Sistemas de Informação Geográfica (SIG)
• Prestar apoio técnico na elaboração, acompanhamento e gestão de Instrumentos de Gestão Territorial, incluindo o Plano Diretor Municipal e outros estudos urbanísticos conducentes ao cumprimento da estratégia municipal, assegurando a sua integração no SIG Municipal.
• Prestar apoio técnico na elaboração, acompanhamento e gestão de Instrumentos de Gestão Territorial, incluindo a elaboração de relatórios e peças desenhadas relativas à delimitação da Reserva Ecológica Nacional, Rede Hidrográfica, Reserva Agrícola Nacional, Domínio Hídrico, Cartas de Ordenamento, Cartas de Condicionantes;
• Prestar apoio técnico no âmbito do urbanismo, em particular, atualização da georreferenciação de compromissos urbanísticos, levantamento e georreferenciação de dados relativos a processos urbanísticos;
• Proceder à atualização continua das cartas sectoriais e de suporte ao planeamento;
• Identificação de Proprietários tendo por base o Cadastro Geométrico da Propriedade Rústica e consulta de Certidões de Registo Predial.

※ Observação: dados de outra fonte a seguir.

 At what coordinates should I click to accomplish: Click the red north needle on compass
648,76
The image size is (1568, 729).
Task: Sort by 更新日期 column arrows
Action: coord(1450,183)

• Recolha e produção de informação georreferenciada, incluindo remota, tendo por base a cartografia topográfica, assegurando a sua integração no SIG Municipal.
• Elaboração de Layouts para impressão de mapas, aplicação de simbologia, elaboração de formulários e relatórios.
• Manipulação de imagens raster, transformação de coordenadas; conversão de ficheiros CAD;
• Processamento, análise e modelação de dados e informação para elaboração de cartografia temática para apoio á decisão.
• Desenvolvimento de funções consultivas, de estudo, planeamento, programação, avaliação e aplicação de métodos e processos de natureza técnica e ou científica, que fundamentam e preparam a decisão.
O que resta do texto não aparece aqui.